By increasing, the minimum required core count we can then safely increase the hard capacity of the PVF execution pool. For example if we raised the capacity to 50% of 8 hardware cores, then the theoreticall average for parachain block execution times would increase from 1.7s to 3.4s (24s / 7 ), significantly above the 2s backing time recommended by async backing.

Why don’t we raise the PVF execution hard capacity ?

Currently, the PVF execution hard capacity is 50% of 4 hardware cores, increasing it would give us more execution time for the parachain blocks, however this analysis concurred that it would not be safe on validators running with the minimum requirements of 4 cores, because it would steal valuable cpu time from other subsystems doing critical work as well.

Other optimisations avenues

In parallel with this, other optimisations are also being progressed on that would reduce the amount of work a validator needs to do.

However, since the optimizations being worked on stacks up with raising the minimum required hardware if we want to be able to support 10x more usage on the network we would actually want to do both.

Current state of afairs

Looking at Polkadot telemetry it seems that the majority of validators already use more than 4 cores.
Note! This data it is not reliable because it includes collators nodes and because on some orchestration systems the binary would see a certain number of cores, but you get rate-limited via other mechanisms
Kusama

Polkadot

This raises the question, that if the majority of validators are already running on more powerful hardware than the minimum required then there is already spare/wasted capacity that we can use to execute more parachain blocks, which would actually lead to better utilization of the provisioned hardware and will result in the network being able to support a significantly number of Polkadot cores(not to be confused with hardware cores).

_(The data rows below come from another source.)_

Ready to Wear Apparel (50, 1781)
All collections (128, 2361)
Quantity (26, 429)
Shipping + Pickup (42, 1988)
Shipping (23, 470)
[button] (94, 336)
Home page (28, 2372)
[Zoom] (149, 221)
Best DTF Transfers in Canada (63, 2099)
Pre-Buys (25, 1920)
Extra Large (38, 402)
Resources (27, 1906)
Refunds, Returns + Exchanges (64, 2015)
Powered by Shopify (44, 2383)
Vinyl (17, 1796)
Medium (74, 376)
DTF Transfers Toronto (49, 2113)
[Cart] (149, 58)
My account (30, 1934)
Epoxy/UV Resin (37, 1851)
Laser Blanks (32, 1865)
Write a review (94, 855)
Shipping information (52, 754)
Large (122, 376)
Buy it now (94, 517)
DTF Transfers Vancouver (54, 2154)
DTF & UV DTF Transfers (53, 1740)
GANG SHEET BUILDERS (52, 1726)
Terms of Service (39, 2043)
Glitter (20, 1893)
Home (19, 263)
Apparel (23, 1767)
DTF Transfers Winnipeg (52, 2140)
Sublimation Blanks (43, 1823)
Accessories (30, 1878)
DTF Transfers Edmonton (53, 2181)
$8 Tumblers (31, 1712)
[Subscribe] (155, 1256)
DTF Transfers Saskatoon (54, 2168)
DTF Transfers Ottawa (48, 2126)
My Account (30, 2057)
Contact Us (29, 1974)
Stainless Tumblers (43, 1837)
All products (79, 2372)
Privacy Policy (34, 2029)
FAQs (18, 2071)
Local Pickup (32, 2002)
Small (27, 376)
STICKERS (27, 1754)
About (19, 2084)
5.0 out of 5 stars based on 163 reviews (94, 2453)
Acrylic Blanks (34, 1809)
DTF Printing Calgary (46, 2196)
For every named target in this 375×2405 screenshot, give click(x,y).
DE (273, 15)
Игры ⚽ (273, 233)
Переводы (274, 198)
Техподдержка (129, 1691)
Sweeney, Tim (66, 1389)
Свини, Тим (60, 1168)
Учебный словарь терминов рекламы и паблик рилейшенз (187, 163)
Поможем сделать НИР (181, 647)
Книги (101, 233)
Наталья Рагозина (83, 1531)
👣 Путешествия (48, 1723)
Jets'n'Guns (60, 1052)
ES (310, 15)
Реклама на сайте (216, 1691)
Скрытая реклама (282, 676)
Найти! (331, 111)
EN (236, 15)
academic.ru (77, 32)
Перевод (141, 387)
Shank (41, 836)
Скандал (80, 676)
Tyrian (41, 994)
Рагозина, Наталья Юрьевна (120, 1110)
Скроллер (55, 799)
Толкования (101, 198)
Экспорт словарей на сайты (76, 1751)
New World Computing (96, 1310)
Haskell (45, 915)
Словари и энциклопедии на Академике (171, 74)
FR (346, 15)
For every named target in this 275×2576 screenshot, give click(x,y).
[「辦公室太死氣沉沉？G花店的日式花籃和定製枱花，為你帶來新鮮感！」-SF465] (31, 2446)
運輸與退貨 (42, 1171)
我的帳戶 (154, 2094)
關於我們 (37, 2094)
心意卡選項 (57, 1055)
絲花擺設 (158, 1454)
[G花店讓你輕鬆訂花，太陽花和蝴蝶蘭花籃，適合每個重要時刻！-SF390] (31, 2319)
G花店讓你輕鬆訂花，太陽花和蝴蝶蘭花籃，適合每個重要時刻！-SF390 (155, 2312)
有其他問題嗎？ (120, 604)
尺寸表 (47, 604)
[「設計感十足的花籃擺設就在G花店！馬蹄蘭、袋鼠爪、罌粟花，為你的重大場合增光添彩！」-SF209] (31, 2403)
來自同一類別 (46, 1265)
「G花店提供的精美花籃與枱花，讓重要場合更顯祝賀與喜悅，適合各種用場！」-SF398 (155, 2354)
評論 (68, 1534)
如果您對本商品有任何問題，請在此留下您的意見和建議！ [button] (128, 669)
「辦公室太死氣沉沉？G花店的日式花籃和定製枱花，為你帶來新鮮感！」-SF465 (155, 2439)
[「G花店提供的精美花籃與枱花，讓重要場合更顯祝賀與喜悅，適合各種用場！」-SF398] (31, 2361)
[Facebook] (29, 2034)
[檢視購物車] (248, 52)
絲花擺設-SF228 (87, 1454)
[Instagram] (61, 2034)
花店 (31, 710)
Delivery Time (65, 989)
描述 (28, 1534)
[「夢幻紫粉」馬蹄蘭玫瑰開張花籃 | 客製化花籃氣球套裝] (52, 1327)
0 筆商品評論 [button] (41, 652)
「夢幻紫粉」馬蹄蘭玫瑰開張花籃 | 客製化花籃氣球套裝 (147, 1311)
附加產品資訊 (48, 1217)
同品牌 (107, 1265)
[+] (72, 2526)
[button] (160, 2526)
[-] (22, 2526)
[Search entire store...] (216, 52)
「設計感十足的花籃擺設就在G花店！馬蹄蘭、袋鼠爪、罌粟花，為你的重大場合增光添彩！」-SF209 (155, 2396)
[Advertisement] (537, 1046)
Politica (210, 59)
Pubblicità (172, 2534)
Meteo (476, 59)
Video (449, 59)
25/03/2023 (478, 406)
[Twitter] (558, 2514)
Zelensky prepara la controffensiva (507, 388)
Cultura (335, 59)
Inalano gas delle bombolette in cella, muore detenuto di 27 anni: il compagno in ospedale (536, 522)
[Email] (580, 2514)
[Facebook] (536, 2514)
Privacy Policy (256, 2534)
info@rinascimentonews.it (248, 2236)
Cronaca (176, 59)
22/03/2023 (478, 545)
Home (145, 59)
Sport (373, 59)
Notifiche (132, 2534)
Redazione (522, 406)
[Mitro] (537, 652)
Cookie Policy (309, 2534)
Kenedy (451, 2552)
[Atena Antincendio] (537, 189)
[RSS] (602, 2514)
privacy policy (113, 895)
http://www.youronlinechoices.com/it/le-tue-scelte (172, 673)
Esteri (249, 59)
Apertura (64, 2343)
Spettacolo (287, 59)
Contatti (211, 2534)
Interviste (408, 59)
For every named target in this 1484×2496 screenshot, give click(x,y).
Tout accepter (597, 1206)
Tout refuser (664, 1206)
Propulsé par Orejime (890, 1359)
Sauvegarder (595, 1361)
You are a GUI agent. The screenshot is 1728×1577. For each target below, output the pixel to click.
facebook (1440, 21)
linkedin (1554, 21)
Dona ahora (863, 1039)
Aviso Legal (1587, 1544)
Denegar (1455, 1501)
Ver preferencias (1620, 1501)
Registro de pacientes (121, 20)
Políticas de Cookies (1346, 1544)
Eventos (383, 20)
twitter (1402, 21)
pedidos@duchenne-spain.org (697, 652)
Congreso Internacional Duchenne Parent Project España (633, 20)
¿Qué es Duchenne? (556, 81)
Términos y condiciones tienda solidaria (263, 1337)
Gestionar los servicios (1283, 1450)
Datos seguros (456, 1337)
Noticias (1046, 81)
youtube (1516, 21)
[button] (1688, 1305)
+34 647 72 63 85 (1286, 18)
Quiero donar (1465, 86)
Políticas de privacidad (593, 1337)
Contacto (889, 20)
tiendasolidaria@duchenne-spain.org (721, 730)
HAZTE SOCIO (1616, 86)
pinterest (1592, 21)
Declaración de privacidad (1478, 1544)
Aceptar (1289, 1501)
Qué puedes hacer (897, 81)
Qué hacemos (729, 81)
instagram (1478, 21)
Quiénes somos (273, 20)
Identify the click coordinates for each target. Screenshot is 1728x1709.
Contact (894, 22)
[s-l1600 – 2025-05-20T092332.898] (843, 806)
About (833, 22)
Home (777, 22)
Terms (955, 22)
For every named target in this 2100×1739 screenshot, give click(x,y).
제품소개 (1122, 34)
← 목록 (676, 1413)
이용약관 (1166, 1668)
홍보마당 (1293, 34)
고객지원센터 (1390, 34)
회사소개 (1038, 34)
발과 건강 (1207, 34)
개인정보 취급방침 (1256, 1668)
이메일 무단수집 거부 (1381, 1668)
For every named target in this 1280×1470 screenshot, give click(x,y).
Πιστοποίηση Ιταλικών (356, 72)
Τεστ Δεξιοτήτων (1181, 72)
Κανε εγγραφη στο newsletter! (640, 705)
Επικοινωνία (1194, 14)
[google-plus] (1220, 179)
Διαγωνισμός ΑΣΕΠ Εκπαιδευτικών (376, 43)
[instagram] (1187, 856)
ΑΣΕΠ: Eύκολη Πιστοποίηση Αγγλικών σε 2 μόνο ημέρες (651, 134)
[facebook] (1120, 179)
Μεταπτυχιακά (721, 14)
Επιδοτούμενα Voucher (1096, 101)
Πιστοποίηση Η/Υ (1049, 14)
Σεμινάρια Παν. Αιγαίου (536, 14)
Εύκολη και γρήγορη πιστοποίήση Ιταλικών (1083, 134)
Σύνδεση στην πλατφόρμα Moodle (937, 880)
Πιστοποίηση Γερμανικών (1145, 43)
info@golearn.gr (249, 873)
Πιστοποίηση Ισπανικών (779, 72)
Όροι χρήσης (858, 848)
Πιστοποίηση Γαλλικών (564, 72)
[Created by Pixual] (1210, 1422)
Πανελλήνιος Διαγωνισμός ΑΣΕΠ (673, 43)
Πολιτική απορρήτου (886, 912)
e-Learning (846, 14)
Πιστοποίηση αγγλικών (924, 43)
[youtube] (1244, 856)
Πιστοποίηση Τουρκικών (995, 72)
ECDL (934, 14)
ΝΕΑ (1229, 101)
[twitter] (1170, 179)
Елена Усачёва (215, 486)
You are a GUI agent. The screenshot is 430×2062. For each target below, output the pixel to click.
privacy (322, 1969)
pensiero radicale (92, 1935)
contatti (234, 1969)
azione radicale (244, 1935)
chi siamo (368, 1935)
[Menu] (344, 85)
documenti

Alternatively, if validators are runing at the bare minimum requirements then increasing the core count from 4 to 8, might increase non negligiably the costs of runing the validators for some people. I avoided doing some cost estimations here, because it will vary significantly from setup to setup, but we are looking forward to hear from the validators in the community if they think there will be impacted and how.

Preparing for the future

With all that in mind, we think that raising the minimum core count for validators from 4 to 8 is a change that greatly helps the Polkadot network overall to prepare for a future where usage increases 10x or more and it is a change that we should start proactively rather than wait until the maximum theoretical throughput is met.

Final note

While we think this is the path we should head into future, we are also aware that this might have an impact on the validators cost, so looking forward to hear from the validators community and what we can do to mitigate the impact as much as possible.

4 Likes

I’d heard elsewhere that not all validators run even 4 cores, although maybe their original source was this data, and maybe the collators etc confuse the results. Anyways…

I think the rewards design in Validator rewards in Polkadot/Kusama - HackMD would safely penalize validators who run under spec hardware. We should discuss it sometime.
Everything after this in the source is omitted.